When Greg Lippmann arrived in Steve Eisman's conference room in midtown Manhattan, Eisman surprised him by saying, "We're not the FrontPoint that is long New Century stock. We're the FrontPoint that is
short
New Century stock." Eisman was already betting against the shares of companies, such as New Century and IndyMac Bank, which originated subprime loans, along with companies that built the houses bought with the loans, such as Toll Brothers. These bets were not entirely satisfying because they weren't bets against the companies but market sentiment about the companies. Also, the bets were expensive to maintain. The companies paid high dividends, and their shares were often costly to borrow: New Century, for instance, paid a 20 percent dividend, and its shares cost 12 percent a year to borrow. For the pleasure of shorting 100 million dollars' worth of New Century's shares, Steve Eisman forked out $32 million a year.

In his search for stock market investors he might terrify with his Doomsday scenario, Lippmann had made a lucky strike: He had stumbled onto a stock market investor who held an even darker view of the subprime mortgage market than he did. Eisman knew more about that market, its characters, and its depravities than anyone Lippmann had ever spoken with. If anyone would make a dramatic bet against subprime, he thought, it was Eisman--and so he was puzzled when Eisman didn't do it. He was even more puzzled when, several months later, Eisman's new head trader, Danny Moses, and his research guy, Vinny Daniels, asked him to come back in to explain it all over again.

The problem with someone who is transparently self-interested is that the extent of his interests is never clear. Danny simply mistrusted Lippmann at first sight. "Fucking Lippmann," he called him, as in, "Fucking Lippmann never looks you in the eye when he talks to you. It bothers the shit out of me." Vinny could not believe that Deutsche Bank would let this guy loose to run around and torpedo their market unless it served the narrow interests of Deutsche Bank. To Danny and Vinny, Greg Lippmann was a walking embodiment of the bond market, which is to say he was put on earth to screw the customer.

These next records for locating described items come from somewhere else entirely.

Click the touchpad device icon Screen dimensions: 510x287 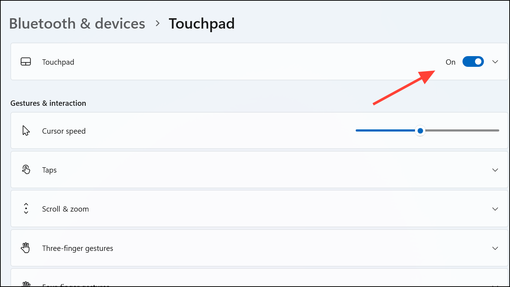tap(26, 62)
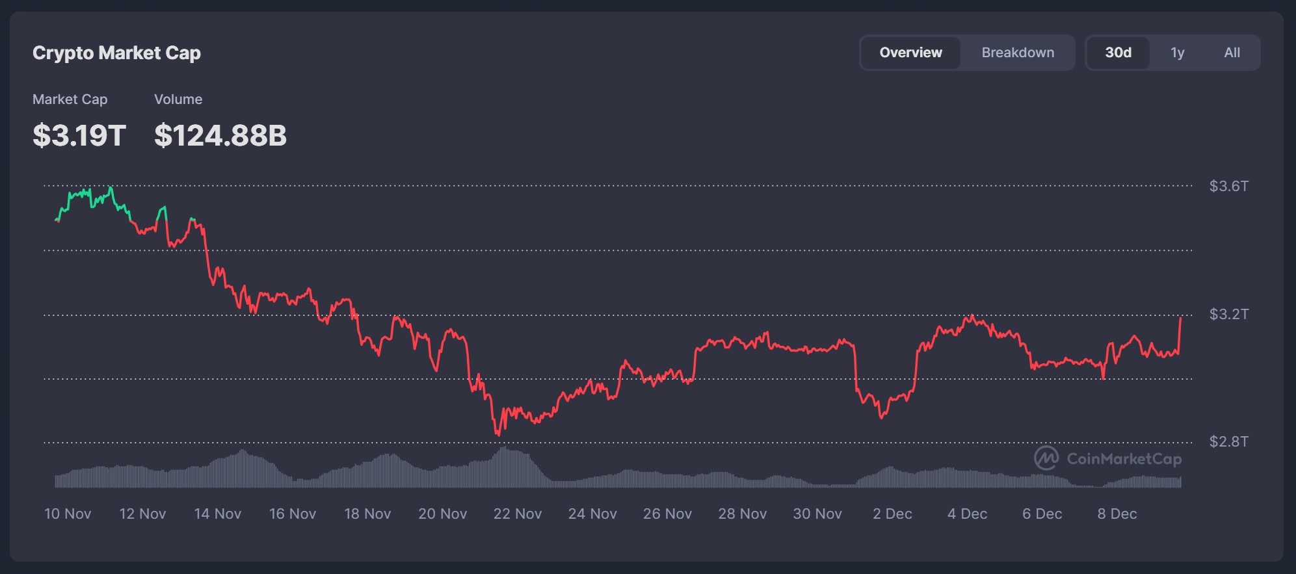This screenshot has width=1296, height=574.
Task: Click the CoinMarketCap logo watermark
Action: point(1107,458)
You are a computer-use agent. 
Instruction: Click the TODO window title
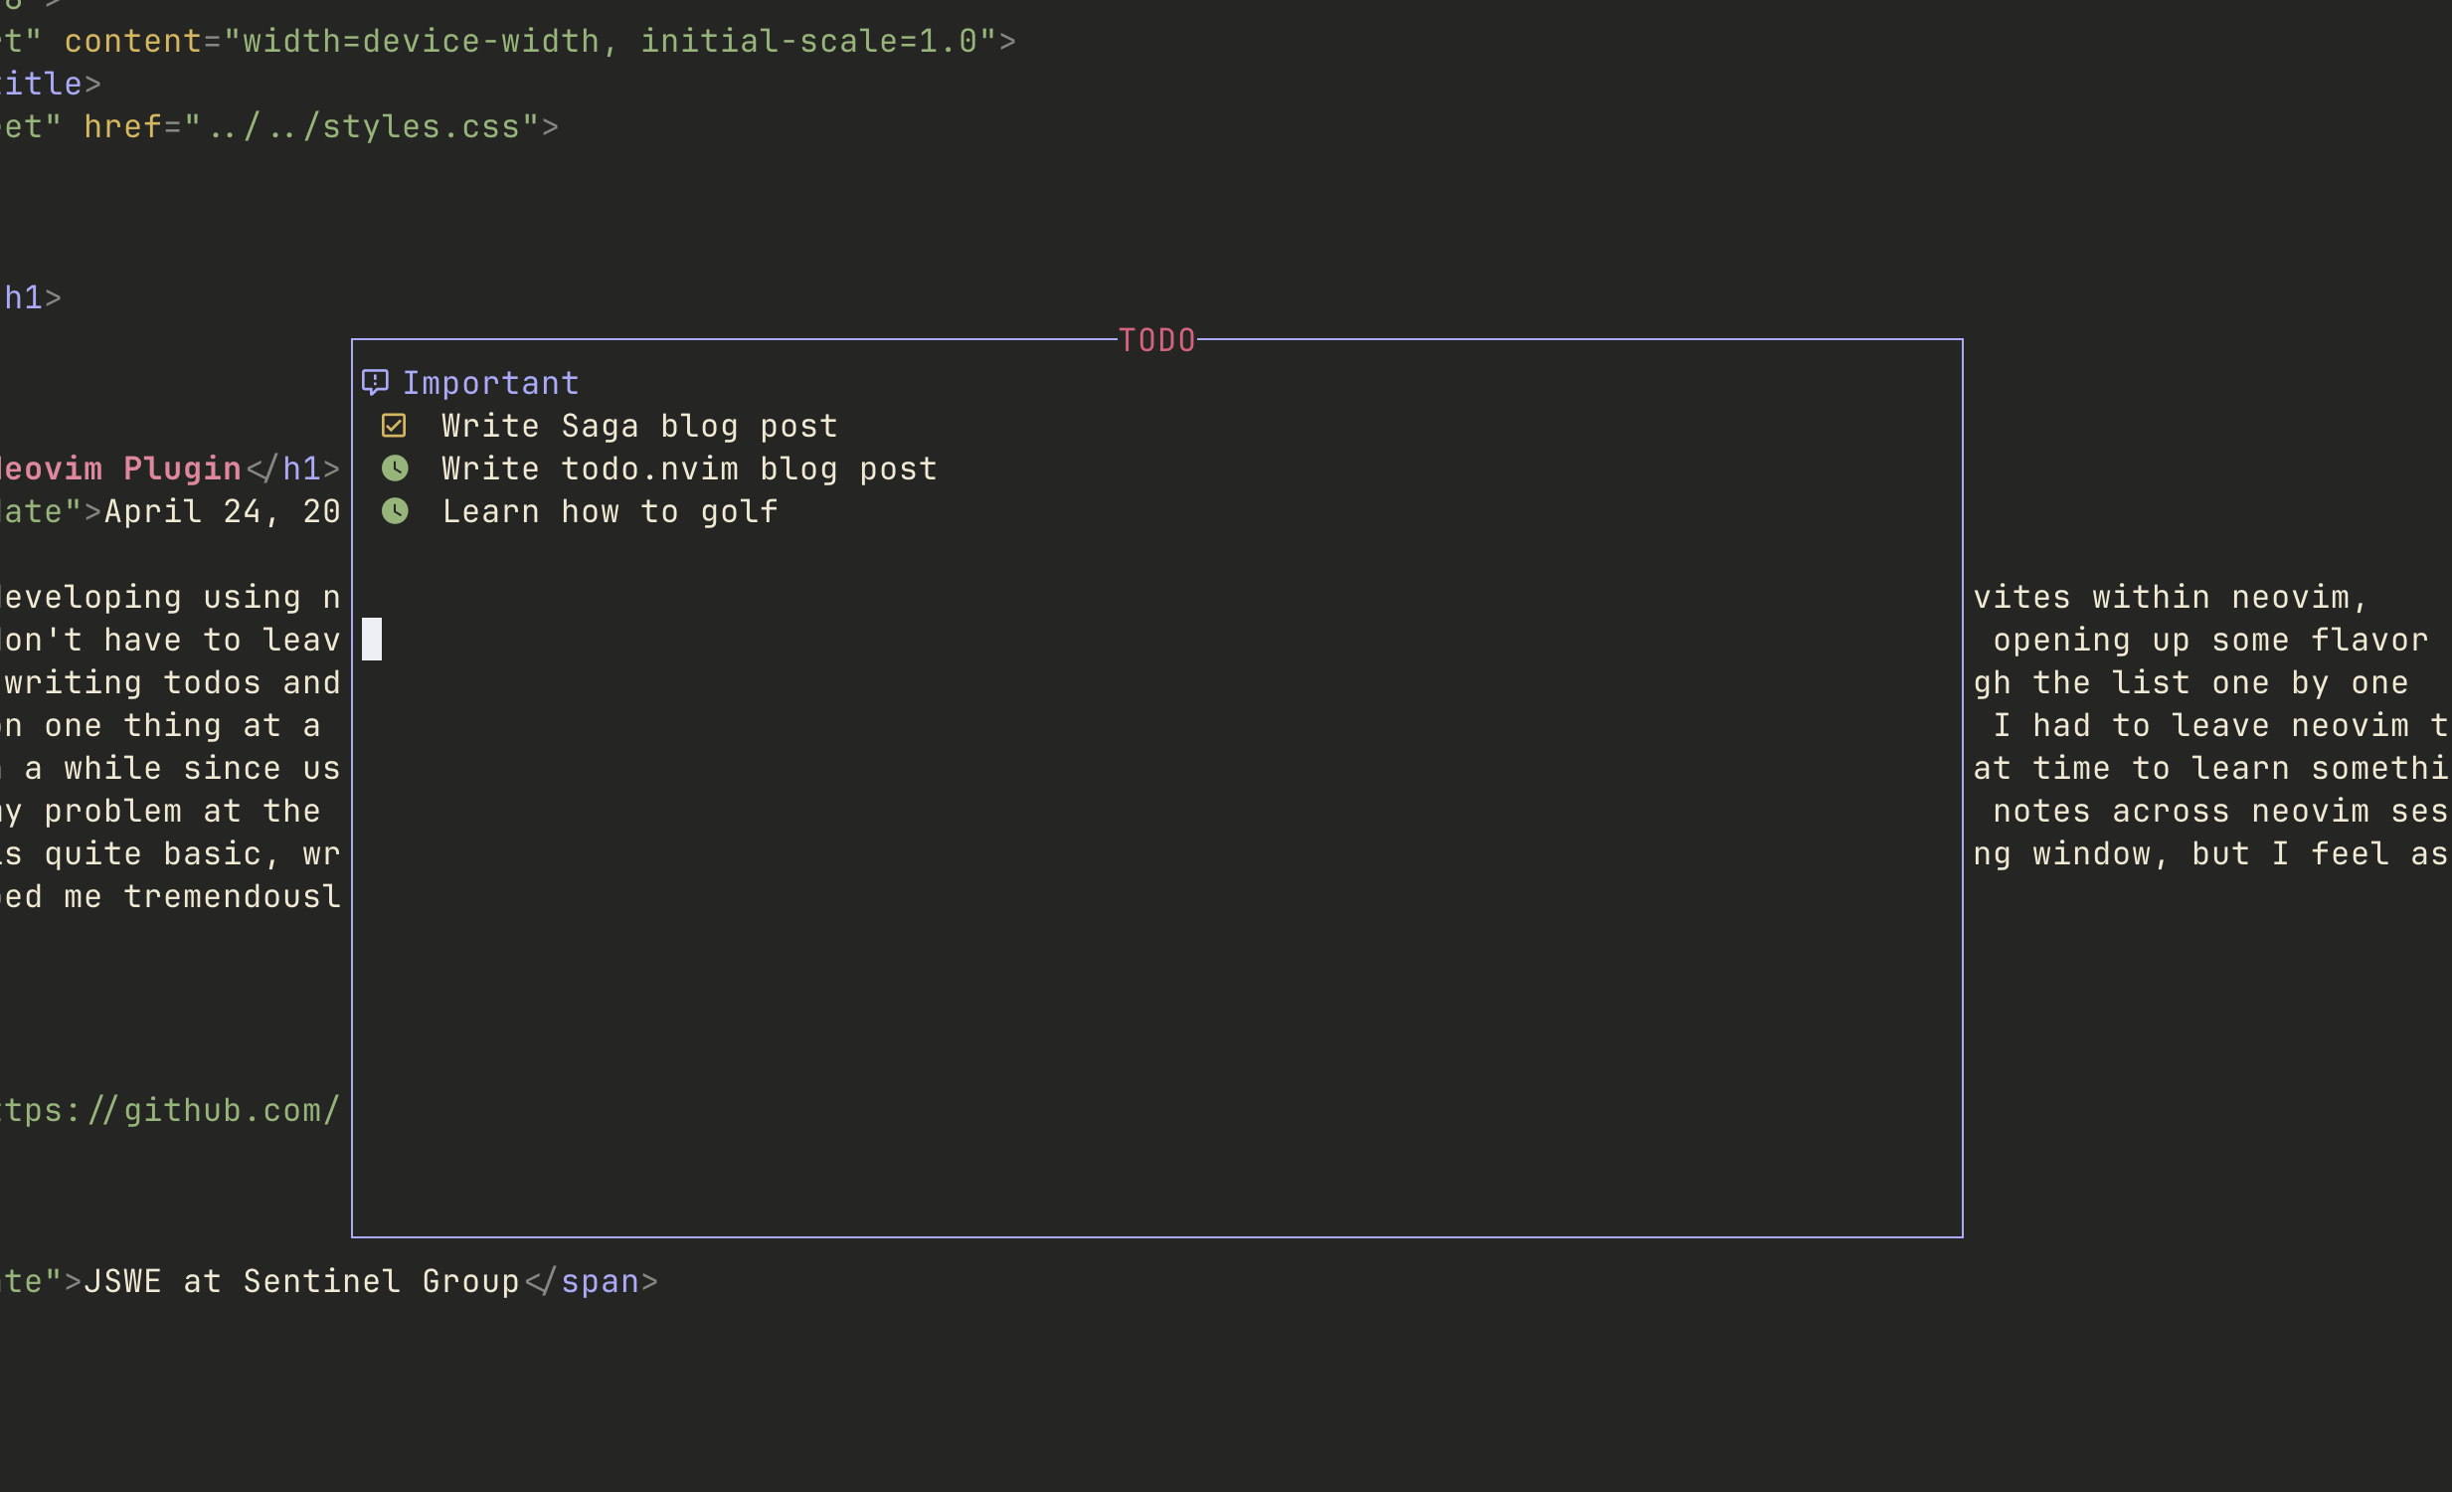(x=1156, y=340)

Three times in as many months, Danny and Vinny called, and Lippmann returned--and that fact alone heightened their suspicion of him. He wasn't driving up from Wall Street to Midtown to promote world peace. So why was he here? Each time, Lippmann would talk a mile a minute, and Danny and Vinny would stare in wonder. Their meetings acquired the flavor of a postmodern literary puzzle: The story rang true even as the narrator seemed entirely unreliable. At some point during each of these sessions, Vinny would stop him to ask, "Greg, I'm trying to figure out why you are even here." This was a signal to bombard Lippmann with accusatory questions:

If it's such a great idea, why don't you quit Deutsche Bank and start a hedge fund and make a fortune for yourself?

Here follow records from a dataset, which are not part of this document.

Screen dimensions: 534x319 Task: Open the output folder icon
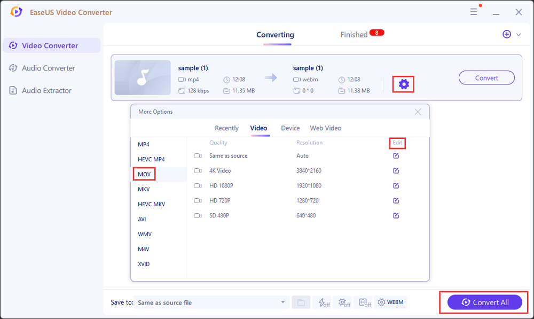[301, 302]
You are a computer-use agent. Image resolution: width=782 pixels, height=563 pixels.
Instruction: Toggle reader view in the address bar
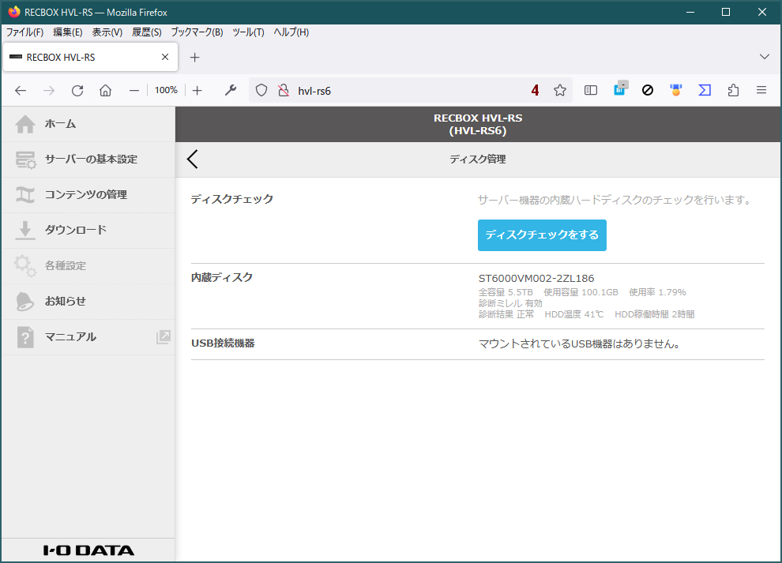point(590,90)
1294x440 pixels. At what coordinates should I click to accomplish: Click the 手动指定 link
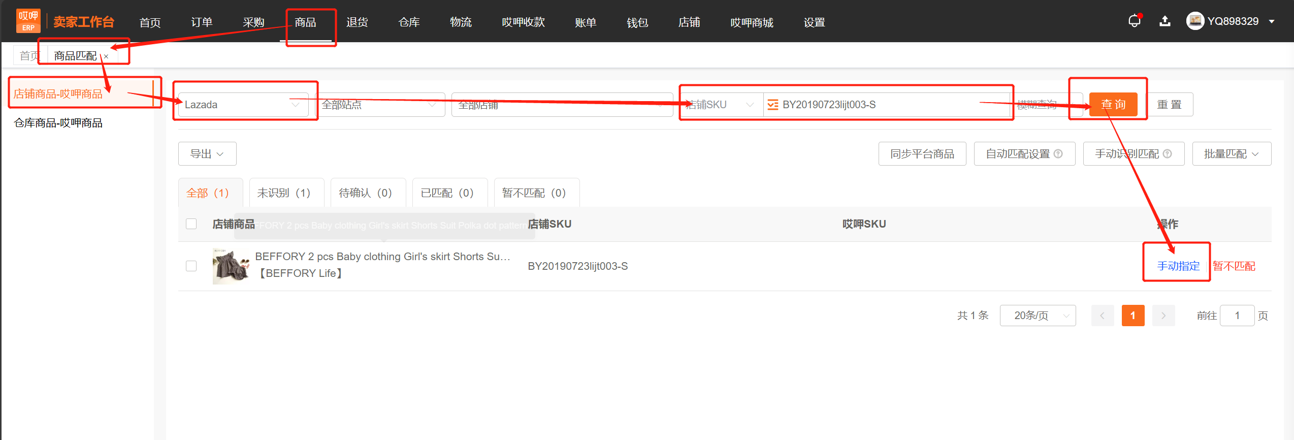point(1178,266)
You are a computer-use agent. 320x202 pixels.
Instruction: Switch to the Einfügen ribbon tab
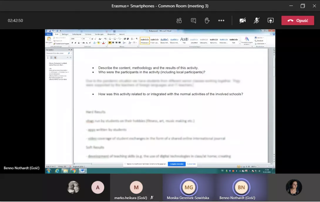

It'd take me six months to set up a hedge fund. The world might wake up to this insanity next week. I have to play the hand I've been dealt
.
If it's such a great idea, why are you giving it away to us?

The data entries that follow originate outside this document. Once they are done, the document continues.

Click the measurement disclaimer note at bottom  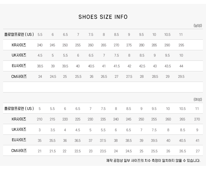pos(153,160)
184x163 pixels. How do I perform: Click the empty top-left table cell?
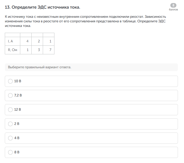[x=12, y=35]
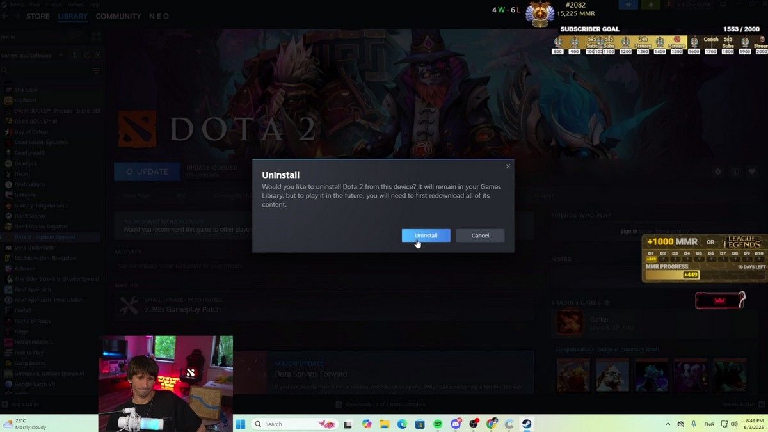The height and width of the screenshot is (432, 768).
Task: Confirm removal with the Uninstall button
Action: coord(425,235)
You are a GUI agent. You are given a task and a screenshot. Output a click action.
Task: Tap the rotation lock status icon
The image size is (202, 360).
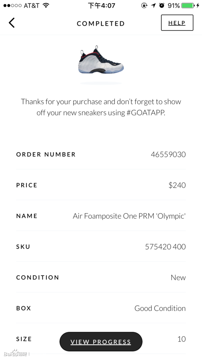(144, 5)
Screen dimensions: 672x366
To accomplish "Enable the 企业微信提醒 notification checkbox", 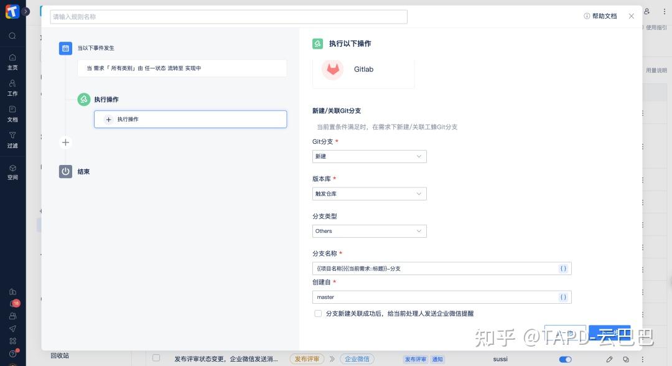I will pos(318,313).
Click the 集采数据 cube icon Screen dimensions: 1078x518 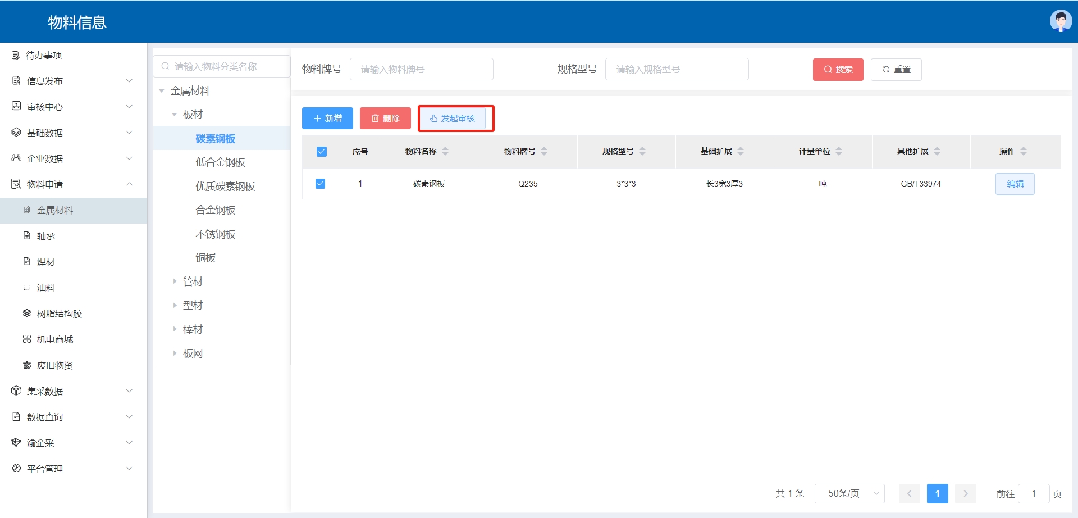[16, 391]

I'm not giving away anything. The supply is infinite.
Yeah. But why bother even telling us?
I'll charge you getting in and getting out. I need to pay the electric bills.
It's zero-sum. Who's on the other side? Who's the idiot?
Dusseldorf. Stupid Germans. They take rating agencies seriously
.
They believe in the rules.
Why does Deutsche Bank allow you to trash a market that they sit at the center of?
I don't have any particular allegiance to Deutsche Bank...I just work there.